Task to carry out: Starting from the line that holds "Task: Collapse the Today group in work list", output exactly each line through the end of the listing. Do not copy pictures.

Exercise material:
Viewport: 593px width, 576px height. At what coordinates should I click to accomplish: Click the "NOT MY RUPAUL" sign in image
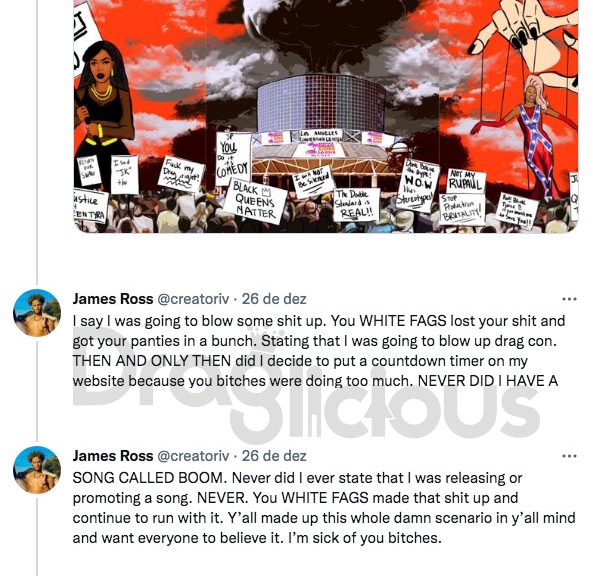pyautogui.click(x=466, y=182)

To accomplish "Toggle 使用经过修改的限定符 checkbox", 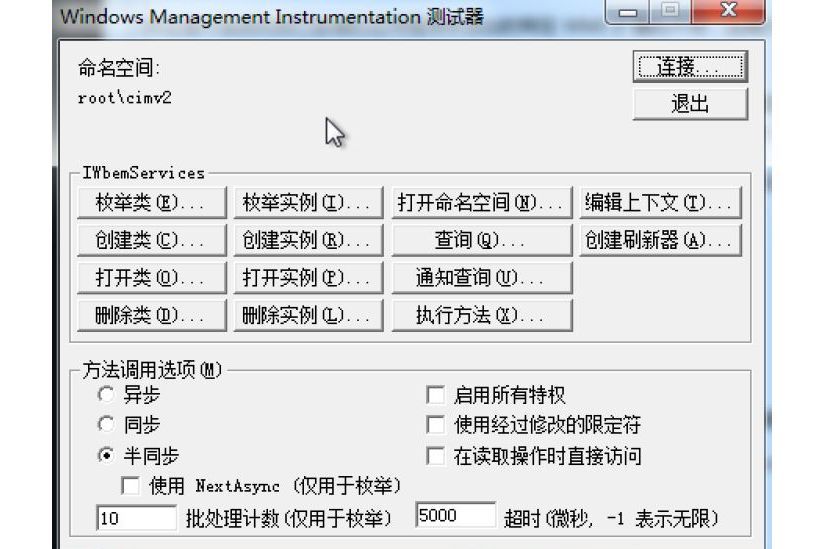I will pos(436,425).
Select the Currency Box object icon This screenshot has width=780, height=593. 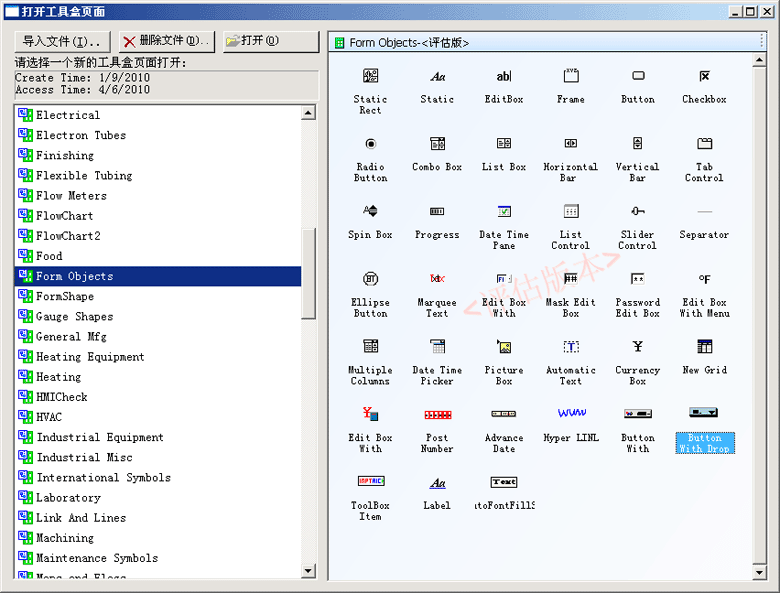coord(637,347)
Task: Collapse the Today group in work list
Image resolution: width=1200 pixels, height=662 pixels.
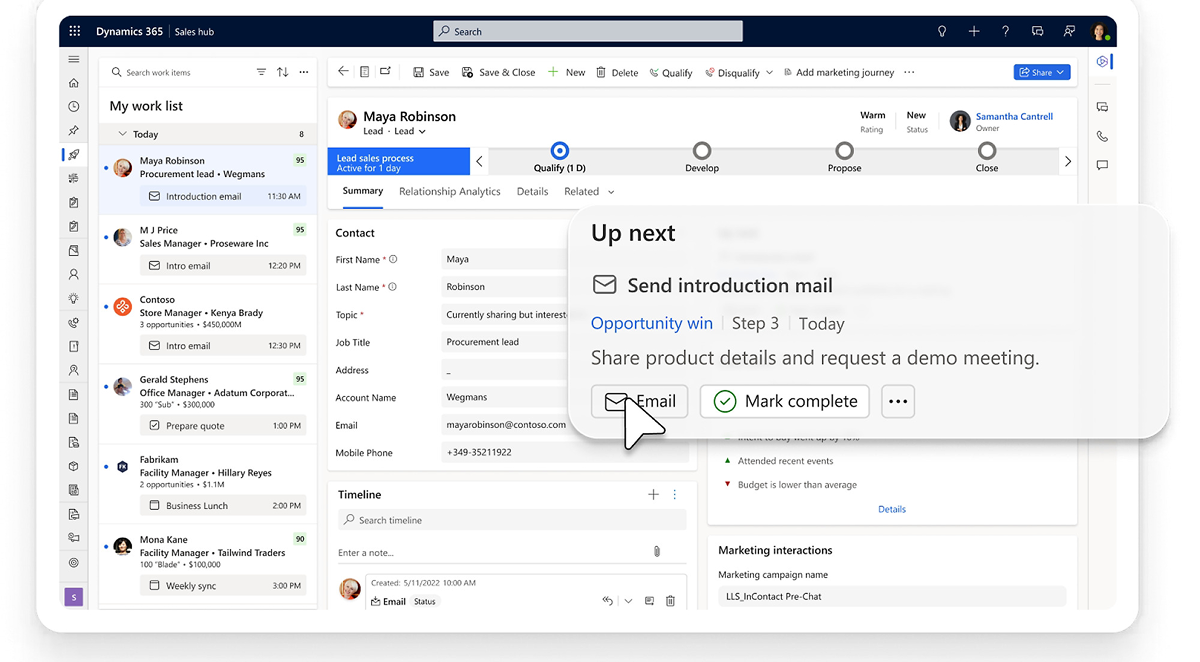Action: click(122, 134)
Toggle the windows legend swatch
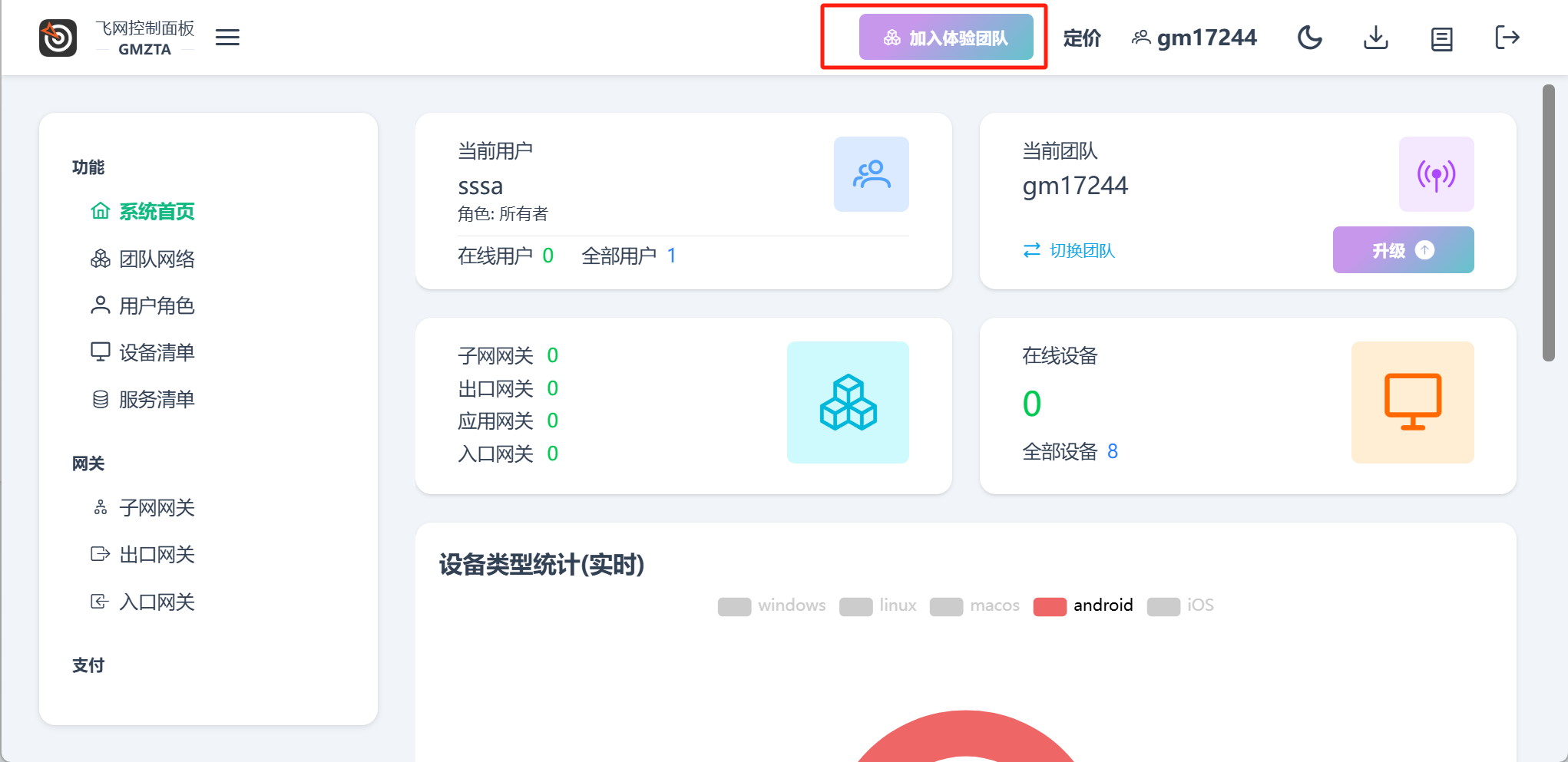The image size is (1568, 762). pyautogui.click(x=735, y=606)
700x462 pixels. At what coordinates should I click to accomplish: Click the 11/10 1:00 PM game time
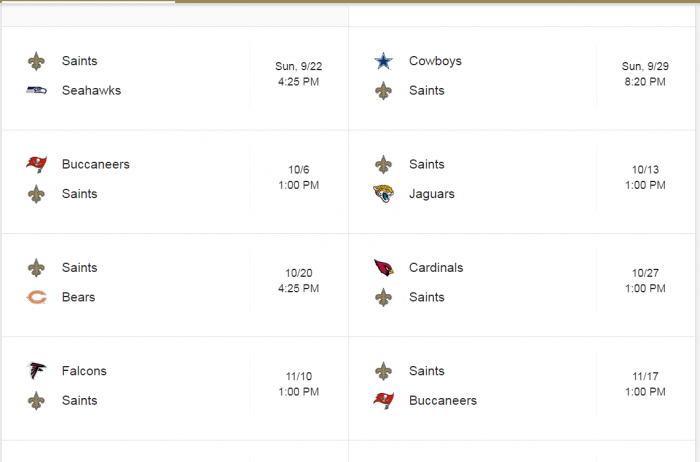(x=299, y=385)
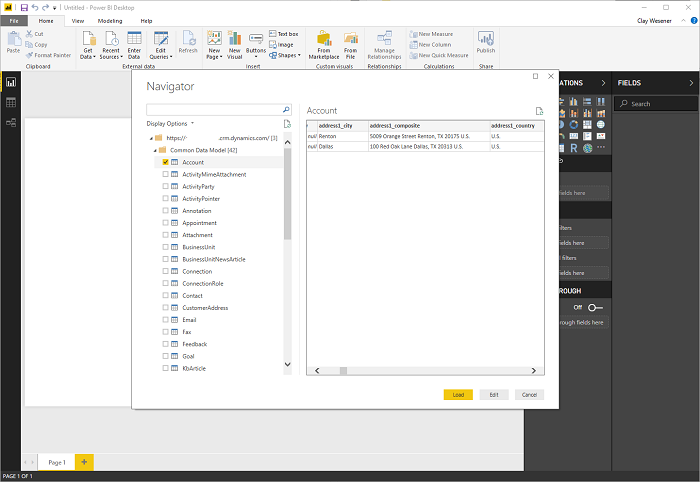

Result of the task:
Task: Collapse the Today group in work list
Image resolution: width=1200 pixels, height=662 pixels.
Action: click(122, 134)
Toggle the windows legend swatch
The image size is (1568, 762). pyautogui.click(x=735, y=606)
700x462 pixels. At what coordinates should I click to accomplish: Click the 11/10 1:00 PM game time
(x=299, y=385)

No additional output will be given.